Excerpt to read
+ + + + + + +

Spikes in demand for coronavirus tests have strained America's testing capacity, forcing some patients to wait for more than two weeks for their results. Other patients have found ways to avoid those slow turnaround times, but they're paying thousands of dollars to gain access to speedy tests—in a practice that highlights both persisting inequalities in the U.S. health care system and difficulties with containing the novel coronavirus, David Goodman reports for the New York Times.
Some Americans pay thousands of dollars to avoid lags in coronavirus test results
According to Goodman, some Americans are paying thousands of dollars a year to sign up for concierge medical practices that can test patients for the coronavirus and provide their results quickly through contracts the practices hold with local labs.
For instance, Matthew Priddy, who operates a concierge medical practice in Indianapolis, told Goodman his practice started using a small, local lab after he found that Quest Diagnostics was taking seven days to return test results—a turnaround time that essentially made the results "worthless," Priddy said. His practice's contract with the local lab—which Priddy declined to name—now allows the practice's patients to access their test coronavirus results in two days, he said.
But being a patient at Priddy's practice comes with a monthly cost, Goodman reports, with patients at that practice paying between $150 and $600 per month in membership fees.
Similarly, Sollis—a boutique medical practice that charges its patients an annual membership fee of up to $5,000, according to Goodman—has contracted with Lenco Diagnostic Laboratories to process coronavirus tests and provide results for its members in 24 to 48 hours, Andrew Olanow, a co-founder of Sollis, said. Olanow told Goodman that demand for quick coronavirus test results has spiked among Sollis' members as many began traveling to countries requiring testing or locations with high rates of new coronavirus infections.
Further, Goodman reports that some physician's offices are offering to provide patients with coronavirus test results in less than 24 hours if they patients pay up to $200 out of pocket for the test.
Other companies—such as Infinity BiologiX—have created tests that do not require nasal swabs, unlike the commonly used polymerase chain reaction tests, to provide patients willing to pay for quick, less invasive tests with other options, Goodman reports. New Jersey-based Infinity BiologiX, which is affiliated with Rutgers University, created the first saliva-based coronavirus test authorized by FDA. The test generates results in up two days and has been used by financial institutions, universities, and professional athletes. In addition, Andrew Brooks, Infinity BiologiX's CEO, said his company so far has "tested 12 billionaires."
And some institutions have contracted with screening companies to have broader access to saliva-based coronavirus tests. For example, Horace Mann, a private school in the Bronx where tuition costs more than $50,000 a year, contracted with the screening company Sterling to provide on-demand saliva-based coronavirus tests for staff, students, and parents, Goodman reports.

+ + + + + + +

Information given
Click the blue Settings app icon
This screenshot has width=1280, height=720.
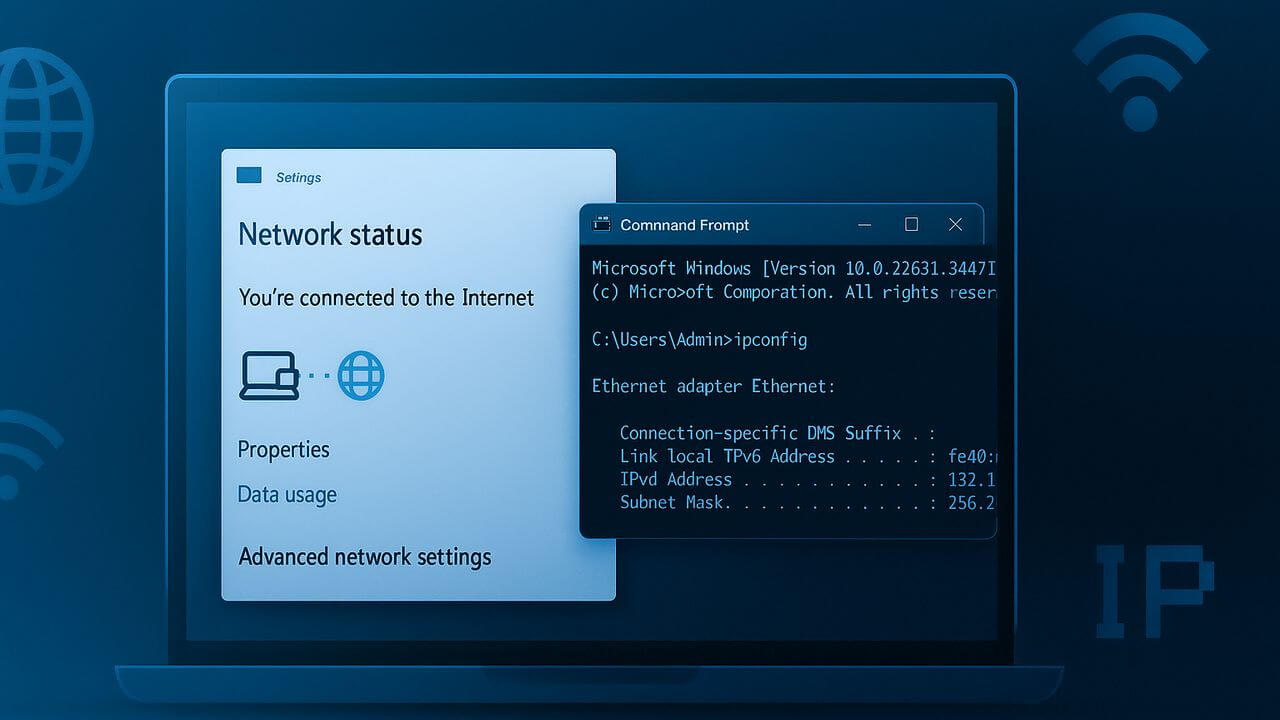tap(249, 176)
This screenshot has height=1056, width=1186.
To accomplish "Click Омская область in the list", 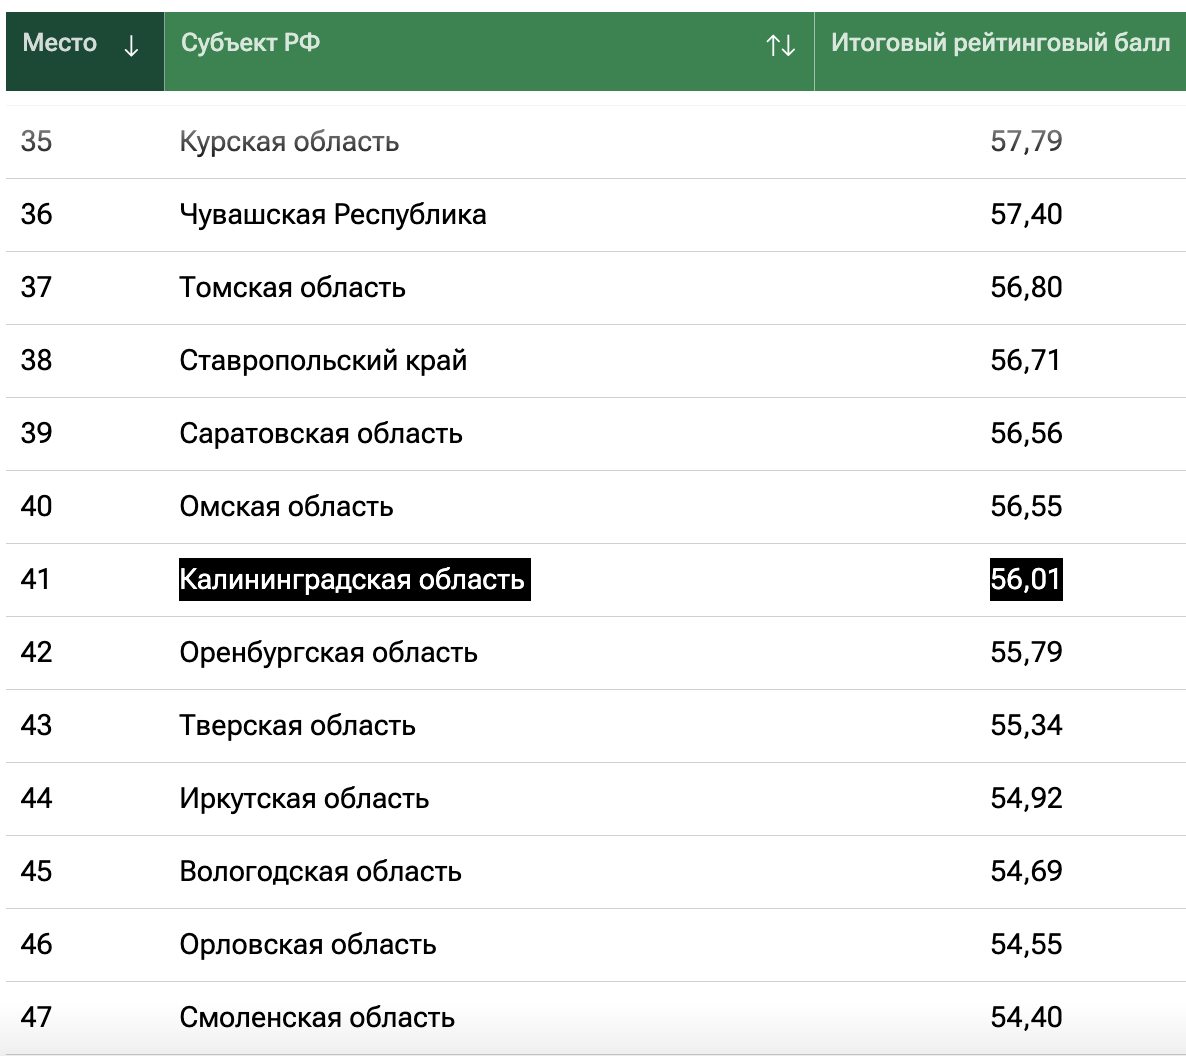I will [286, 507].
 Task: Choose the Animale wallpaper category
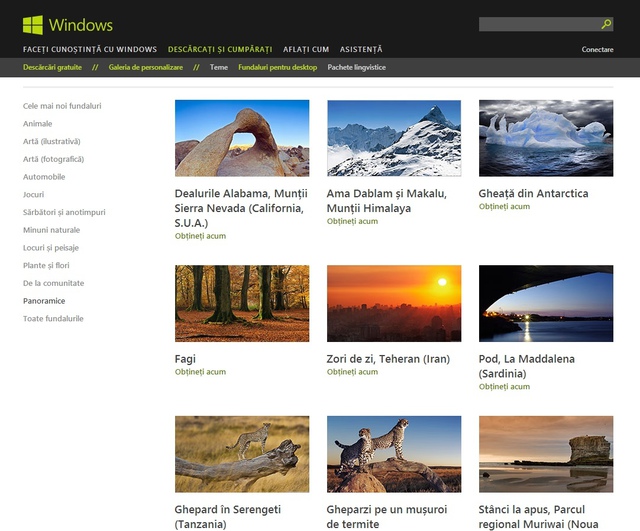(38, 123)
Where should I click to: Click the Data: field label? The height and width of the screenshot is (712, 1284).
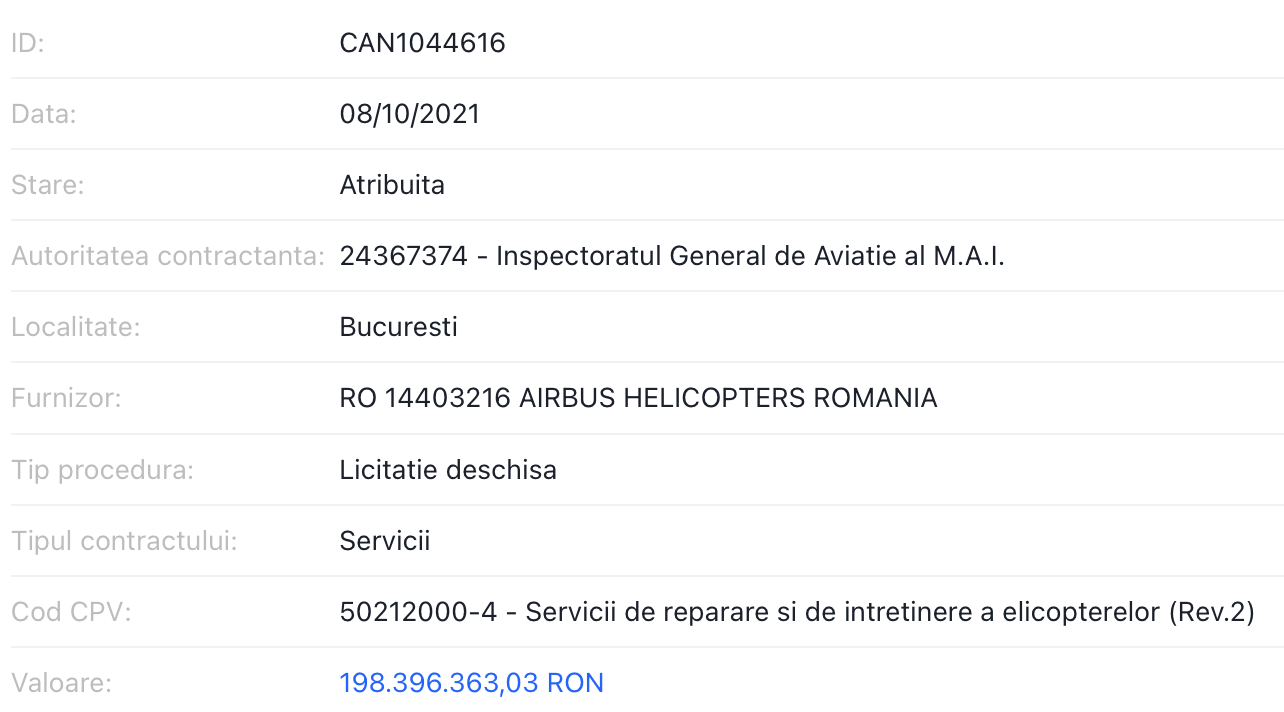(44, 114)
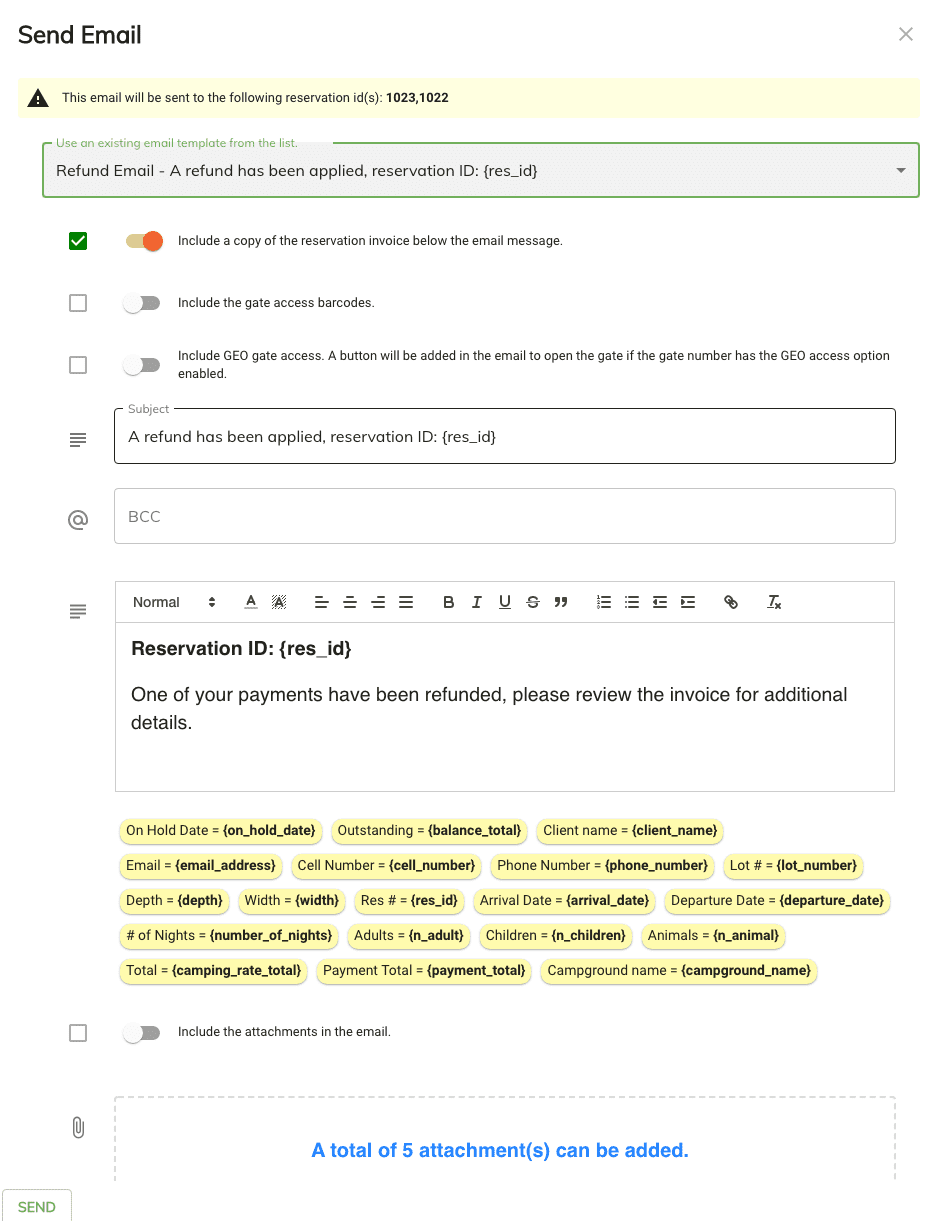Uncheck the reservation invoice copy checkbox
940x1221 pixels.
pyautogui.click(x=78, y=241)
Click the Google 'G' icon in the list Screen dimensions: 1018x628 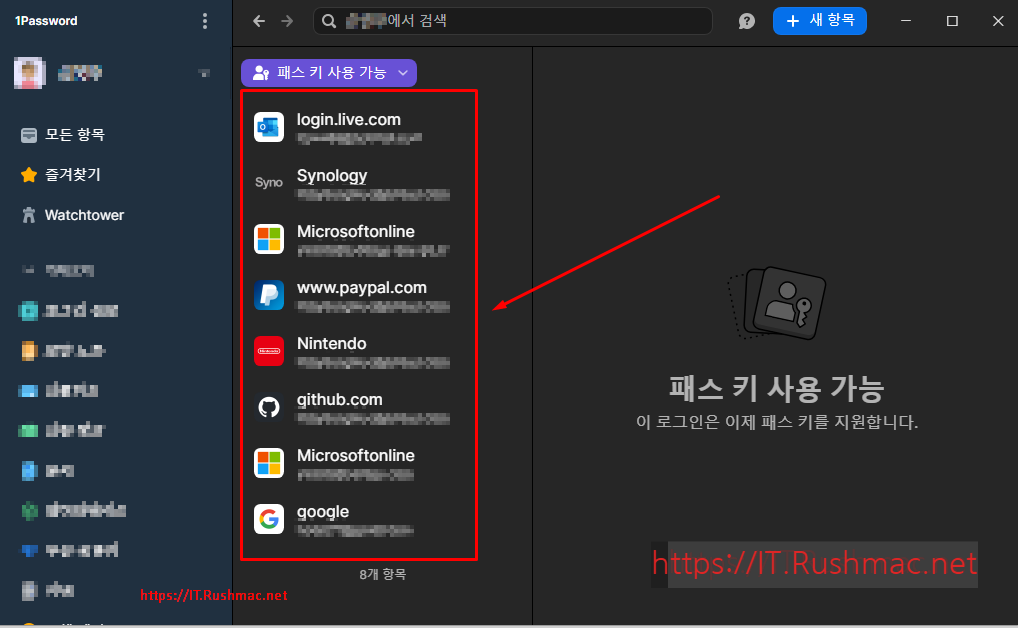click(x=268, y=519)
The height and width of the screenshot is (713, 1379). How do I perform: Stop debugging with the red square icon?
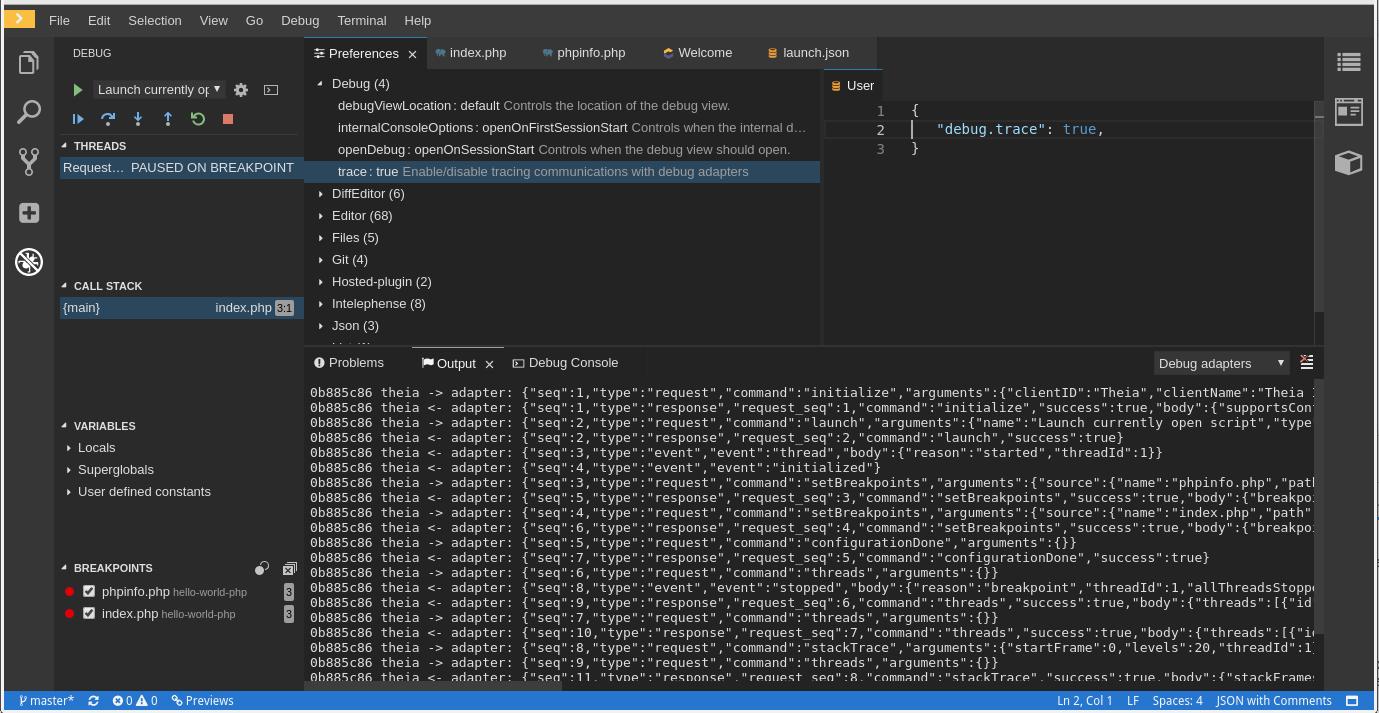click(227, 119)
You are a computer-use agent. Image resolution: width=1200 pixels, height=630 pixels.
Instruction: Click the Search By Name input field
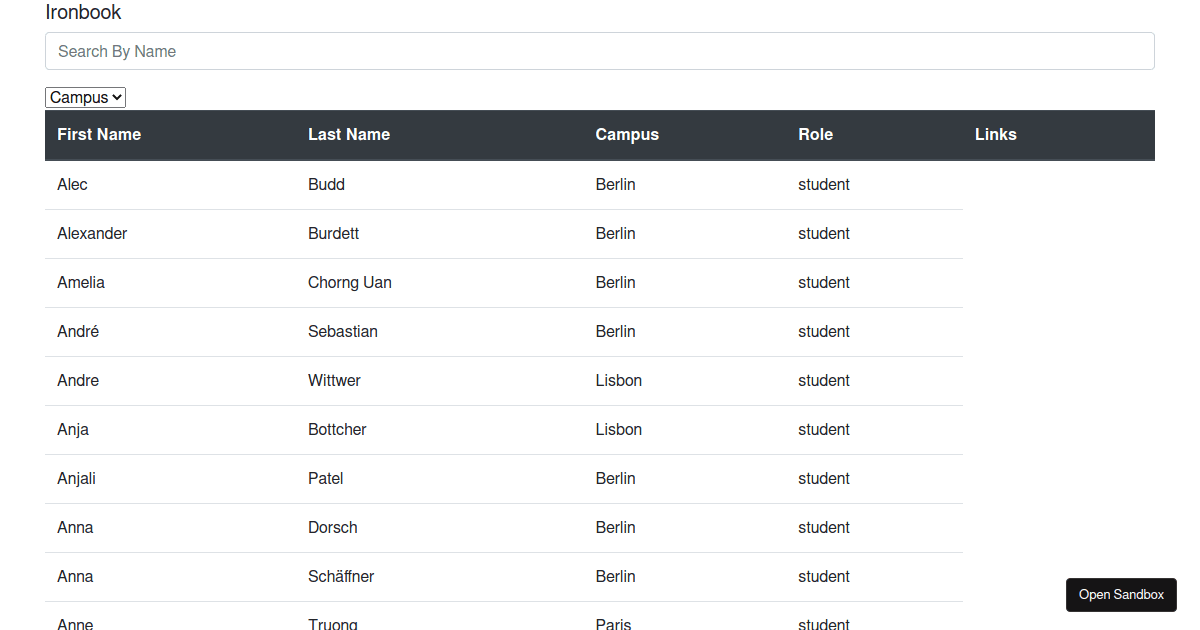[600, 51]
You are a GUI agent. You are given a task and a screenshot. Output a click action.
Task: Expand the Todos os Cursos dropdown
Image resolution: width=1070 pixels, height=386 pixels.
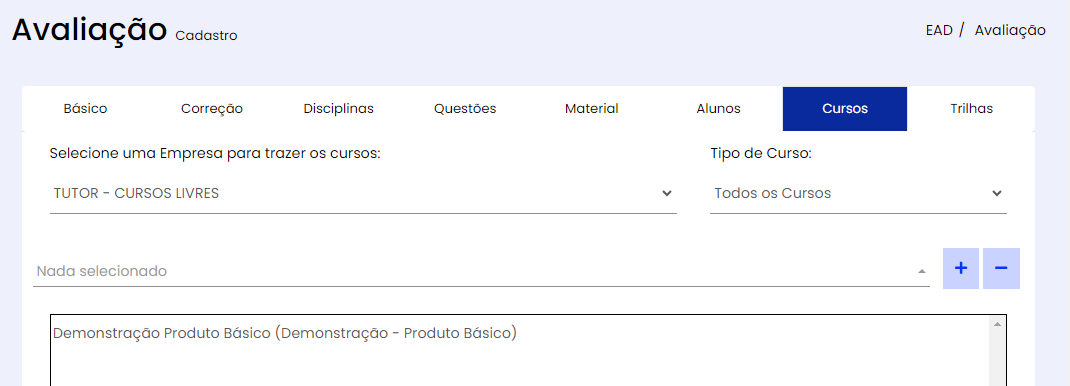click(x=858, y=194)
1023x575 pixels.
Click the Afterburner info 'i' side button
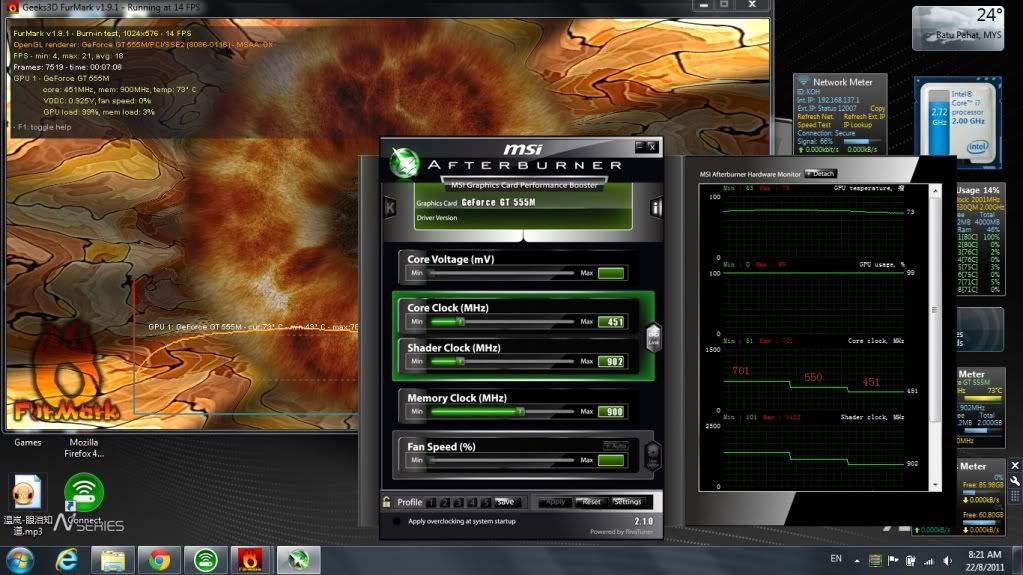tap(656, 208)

+ + + + + + +

The problem
Copy word for word the part of the article on paying for fast coronavirus test results, starting at "Spikes in demand" and ending at "New York Times.".

Task answer
Spikes in demand for coronavirus tests have strained America's testing capacity, forcing some patients to wait for more than two weeks for their results. Other patients have found ways to avoid those slow turnaround times, but they're paying thousands of dollars to gain access to speedy tests—in a practice that highlights both persisting inequalities in the U.S. health care system and difficulties with containing the novel coronavirus, David Goodman reports for the New York Times.